> ACTIVITY
Exactly as written, transcribe the data that follows.

──────

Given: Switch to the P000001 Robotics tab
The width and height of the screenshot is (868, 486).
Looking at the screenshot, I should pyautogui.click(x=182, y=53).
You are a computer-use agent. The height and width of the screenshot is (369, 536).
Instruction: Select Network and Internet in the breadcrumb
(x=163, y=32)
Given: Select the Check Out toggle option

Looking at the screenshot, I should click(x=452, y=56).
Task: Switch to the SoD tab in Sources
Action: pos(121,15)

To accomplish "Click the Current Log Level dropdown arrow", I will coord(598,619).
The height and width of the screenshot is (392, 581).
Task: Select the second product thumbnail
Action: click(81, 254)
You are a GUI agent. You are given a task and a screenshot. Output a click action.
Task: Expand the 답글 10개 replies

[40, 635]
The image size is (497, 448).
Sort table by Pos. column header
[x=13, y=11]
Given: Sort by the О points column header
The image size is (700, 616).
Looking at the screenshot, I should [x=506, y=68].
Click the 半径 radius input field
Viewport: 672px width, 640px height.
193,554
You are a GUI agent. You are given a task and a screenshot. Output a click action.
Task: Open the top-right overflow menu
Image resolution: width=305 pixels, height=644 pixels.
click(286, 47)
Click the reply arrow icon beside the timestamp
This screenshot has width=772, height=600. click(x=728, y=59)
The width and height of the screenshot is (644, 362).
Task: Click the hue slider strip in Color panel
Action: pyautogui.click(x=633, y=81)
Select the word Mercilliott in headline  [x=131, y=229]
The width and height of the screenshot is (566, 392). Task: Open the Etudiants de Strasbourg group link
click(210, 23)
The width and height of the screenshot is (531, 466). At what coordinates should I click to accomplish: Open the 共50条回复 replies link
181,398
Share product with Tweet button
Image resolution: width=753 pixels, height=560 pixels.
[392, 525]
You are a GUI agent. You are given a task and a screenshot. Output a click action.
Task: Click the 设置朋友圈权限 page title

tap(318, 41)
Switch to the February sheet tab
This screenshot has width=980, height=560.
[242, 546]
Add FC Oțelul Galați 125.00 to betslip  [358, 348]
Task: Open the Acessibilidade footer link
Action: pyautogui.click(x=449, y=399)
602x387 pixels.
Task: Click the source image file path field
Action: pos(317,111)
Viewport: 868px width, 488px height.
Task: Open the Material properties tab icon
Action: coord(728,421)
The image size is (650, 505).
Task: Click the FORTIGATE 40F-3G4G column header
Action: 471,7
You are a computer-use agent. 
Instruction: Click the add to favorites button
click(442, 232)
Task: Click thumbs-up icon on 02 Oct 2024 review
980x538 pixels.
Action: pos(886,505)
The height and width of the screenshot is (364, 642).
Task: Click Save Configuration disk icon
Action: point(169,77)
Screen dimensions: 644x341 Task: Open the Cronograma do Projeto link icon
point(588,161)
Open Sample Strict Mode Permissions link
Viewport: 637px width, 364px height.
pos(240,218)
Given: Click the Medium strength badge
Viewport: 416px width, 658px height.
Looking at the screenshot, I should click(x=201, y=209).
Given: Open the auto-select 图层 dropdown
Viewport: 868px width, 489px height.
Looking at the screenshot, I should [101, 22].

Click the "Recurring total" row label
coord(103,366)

──────

> RESULT OF THE EXERCISE
Given: Switch to the P000001 Robotics tab
The width and height of the screenshot is (868, 486).
Looking at the screenshot, I should pyautogui.click(x=182, y=53).
You are a computer-use agent. The height and width of the screenshot is (369, 536).
Instruction: Select Network and Internet in the breadcrumb
(x=163, y=32)
Given: Select the Check Out toggle option

Looking at the screenshot, I should click(x=452, y=56).
Task: Switch to the SoD tab in Sources
Action: pos(121,15)

To accomplish "Click the Current Log Level dropdown arrow", I will coord(598,619).
The height and width of the screenshot is (392, 581).
Task: Select the second product thumbnail
Action: click(81, 254)
You are a GUI agent. You are given a task and a screenshot. Output a click action.
Task: Expand the 답글 10개 replies

[40, 635]
The image size is (497, 448).
Sort table by Pos. column header
[x=13, y=11]
Given: Sort by the О points column header
The image size is (700, 616).
Looking at the screenshot, I should [x=506, y=68].
Click the 半径 radius input field
Viewport: 672px width, 640px height.
193,554
You are a GUI agent. You are given a task and a screenshot. Output a click action.
Task: Open the top-right overflow menu
Image resolution: width=305 pixels, height=644 pixels.
click(286, 47)
Click the reply arrow icon beside the timestamp
This screenshot has width=772, height=600. click(x=728, y=59)
The width and height of the screenshot is (644, 362).
Task: Click the hue slider strip in Color panel
Action: pyautogui.click(x=633, y=81)
Select the word Mercilliott in headline  [x=131, y=229]
The width and height of the screenshot is (566, 392). Task: Open the Etudiants de Strasbourg group link
click(210, 23)
The width and height of the screenshot is (531, 466). At what coordinates should I click to accomplish: Open the 共50条回复 replies link
181,398
Share product with Tweet button
Image resolution: width=753 pixels, height=560 pixels.
[392, 525]
You are a GUI agent. You are given a task and a screenshot. Output a click action.
Task: Click the 设置朋友圈权限 page title

tap(318, 41)
Switch to the February sheet tab
This screenshot has width=980, height=560.
[242, 546]
Add FC Oțelul Galați 125.00 to betslip  [358, 348]
Task: Open the Acessibilidade footer link
Action: pyautogui.click(x=449, y=399)
602x387 pixels.
Task: Click the source image file path field
Action: pos(317,111)
Viewport: 868px width, 488px height.
Task: Open the Material properties tab icon
Action: coord(728,421)
The image size is (650, 505).
Task: Click the FORTIGATE 40F-3G4G column header
Action: 471,7
You are a computer-use agent. 
Instruction: Click the add to favorites button
click(442, 232)
Task: Click thumbs-up icon on 02 Oct 2024 review
980x538 pixels.
Action: pos(886,505)
The height and width of the screenshot is (364, 642).
Task: Click Save Configuration disk icon
Action: point(169,77)
Screen dimensions: 644x341 Task: Open the Cronograma do Projeto link icon
point(588,161)
Open Sample Strict Mode Permissions link
Viewport: 637px width, 364px height.
pos(240,218)
Given: Click the Medium strength badge
Viewport: 416px width, 658px height.
Looking at the screenshot, I should click(x=201, y=209).
Given: Open the auto-select 图层 dropdown
Viewport: 868px width, 489px height.
Looking at the screenshot, I should [101, 22].

Click the "Recurring total" row label
coord(103,366)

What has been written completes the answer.